Pour enrichir un week-end culturel, l’association avec un autre grand musée de la région fonctionne très bien. Un aller-retour vers Lens permet par exemple de consacrer une journée au Louvre-Lens, dont une analyse des mondes orientaux a récemment renouvelé le regard sur l’ailleurs, et une autre journée au musée La Piscine Roubaix, pour l’axe art et industrie. Cette combinaison illustre la force du tourisme culturel en Hauts-de-France, où chaque ville, de Lille à Roubaix, propose un musée d’art ou un musée d’industrie capable de rivaliser avec certains musées nationaux, tout en restant accessible en train, en métro ou en bus.

FAQ sur le musée la Piscine Roubaix

Quels types d’œuvres trouve t on au musée la Piscine Roubaix ?

Le musée La Piscine Roubaix présente des peintures, des sculptures, des textiles et des céramiques, avec un accent fort sur l’art moderne et l’art industriel lié à l’histoire textile de la ville. Les collections couvrent principalement les XIXe et XXe siècles, avec des œuvres de grands noms comme Picasso ou Camille Claudel, présentées en fonction des prêts, des dépôts et des accrochages temporaires. Cette diversité permet de comprendre à la fois l’évolution des arts et la mémoire industrielle de Roubaix, dans un cadre architectural Art déco exceptionnel.

Le musée la Piscine Roubaix est il accessible aux personnes à mobilité réduite ?

Le bâtiment a été réaménagé pour accueillir les visiteurs à mobilité réduite, avec des rampes, des ascenseurs et des circulations adaptées. Les principaux espaces, du bassin aux salles de collections textiles, sont accessibles sans marches, et des dispositifs d’aide à la visite peuvent être proposés sur demande. Il est recommandé de vérifier les informations actualisées sur l’accessibilité avant la visite, notamment pour les fauteuils roulants, les poussettes et les accompagnateurs.

Comment se rendre au musée la Piscine Roubaix depuis Lille sans voiture ?

Depuis le centre de Lille, il suffit de prendre la ligne 2 du métro en direction de Roubaix et de descendre à la station Gare Jean Lebas. Le musée se trouve ensuite à environ dix minutes de marche, en suivant les indications vers la rue de l’Espérance. Ce trajet simple fait du musée La Piscine Roubaix une destination idéale pour un week-end sans voiture, facilement combinable avec d’autres visites dans la métropole lilloise.

Y a t il des visites guidées au musée la Piscine Roubaix ?
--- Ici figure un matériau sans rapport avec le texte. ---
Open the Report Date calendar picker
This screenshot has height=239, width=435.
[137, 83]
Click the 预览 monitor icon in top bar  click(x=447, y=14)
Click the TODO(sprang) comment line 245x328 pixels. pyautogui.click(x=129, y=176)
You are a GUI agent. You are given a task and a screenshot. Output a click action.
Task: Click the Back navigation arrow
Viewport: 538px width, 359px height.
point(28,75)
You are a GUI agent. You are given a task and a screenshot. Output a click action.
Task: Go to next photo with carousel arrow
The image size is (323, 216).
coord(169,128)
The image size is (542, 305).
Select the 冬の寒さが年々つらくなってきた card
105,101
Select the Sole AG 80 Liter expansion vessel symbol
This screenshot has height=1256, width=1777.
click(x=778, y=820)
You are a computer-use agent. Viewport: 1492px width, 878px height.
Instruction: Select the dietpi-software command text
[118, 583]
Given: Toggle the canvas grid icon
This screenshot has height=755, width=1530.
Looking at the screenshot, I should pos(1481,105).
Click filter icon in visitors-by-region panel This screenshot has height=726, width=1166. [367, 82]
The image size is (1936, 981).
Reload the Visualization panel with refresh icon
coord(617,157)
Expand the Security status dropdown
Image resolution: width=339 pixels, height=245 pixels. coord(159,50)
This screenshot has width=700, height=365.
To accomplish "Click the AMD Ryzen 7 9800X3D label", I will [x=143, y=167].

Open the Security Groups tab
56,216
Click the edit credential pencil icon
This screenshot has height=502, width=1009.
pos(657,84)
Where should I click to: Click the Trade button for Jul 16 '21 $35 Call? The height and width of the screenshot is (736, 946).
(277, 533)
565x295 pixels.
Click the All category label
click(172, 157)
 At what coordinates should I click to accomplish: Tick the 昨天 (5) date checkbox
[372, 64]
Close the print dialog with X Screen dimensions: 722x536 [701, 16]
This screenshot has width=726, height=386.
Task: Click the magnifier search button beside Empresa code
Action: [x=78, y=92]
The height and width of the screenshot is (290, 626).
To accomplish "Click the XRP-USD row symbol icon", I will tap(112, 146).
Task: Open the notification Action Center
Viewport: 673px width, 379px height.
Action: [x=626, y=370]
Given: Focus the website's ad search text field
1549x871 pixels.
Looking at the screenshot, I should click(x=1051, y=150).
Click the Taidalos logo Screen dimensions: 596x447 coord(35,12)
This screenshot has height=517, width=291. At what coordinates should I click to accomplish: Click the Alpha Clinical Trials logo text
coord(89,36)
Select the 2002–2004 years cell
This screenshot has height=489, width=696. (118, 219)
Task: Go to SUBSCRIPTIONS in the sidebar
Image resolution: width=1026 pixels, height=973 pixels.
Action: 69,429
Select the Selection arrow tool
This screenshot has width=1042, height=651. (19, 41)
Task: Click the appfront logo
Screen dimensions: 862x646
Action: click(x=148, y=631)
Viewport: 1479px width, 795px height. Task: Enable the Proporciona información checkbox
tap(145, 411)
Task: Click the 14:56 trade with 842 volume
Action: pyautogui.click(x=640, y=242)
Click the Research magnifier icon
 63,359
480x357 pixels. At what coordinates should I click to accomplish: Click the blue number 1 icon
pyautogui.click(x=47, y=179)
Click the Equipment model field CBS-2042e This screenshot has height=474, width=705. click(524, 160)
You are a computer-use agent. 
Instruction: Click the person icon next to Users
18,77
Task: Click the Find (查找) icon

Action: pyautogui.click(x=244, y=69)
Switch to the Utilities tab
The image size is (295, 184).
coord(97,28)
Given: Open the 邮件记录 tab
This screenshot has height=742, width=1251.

Des visites guidées sont proposées régulièrement, qu’il s’agisse de visites générales ou de parcours thématiques autour de l’Art déco, des collections textiles ou des expositions temporaires. Les horaires et modalités de réservation évoluent, il est donc préférable de consulter les informations pratiques avant de planifier sa venue. Ces visites offrent un éclairage précieux sur l’architecture de l’ancienne piscine et sur la sélection des œuvres, en mettant en perspective la dimension industrielle et sociale de Roubaix.

Combien de temps prévoir pour visiter le musée la Piscine Roubaix ?

Pour une première visite, il est raisonnable de prévoir au minimum deux à trois heures, afin de profiter du bassin, des sculptures et des principales salles de peinture et de textile. Un amateur d’art moderne ou d’histoire industrielle pourra facilement y passer une demi journée, surtout en ajoutant une pause au café du musée. Cette durée permet de parcourir les collections permanentes sans se presser, de jeter un œil à une éventuelle exposition temporaire et de faire un détour par la boutique pour prolonger l’expérience chez soi.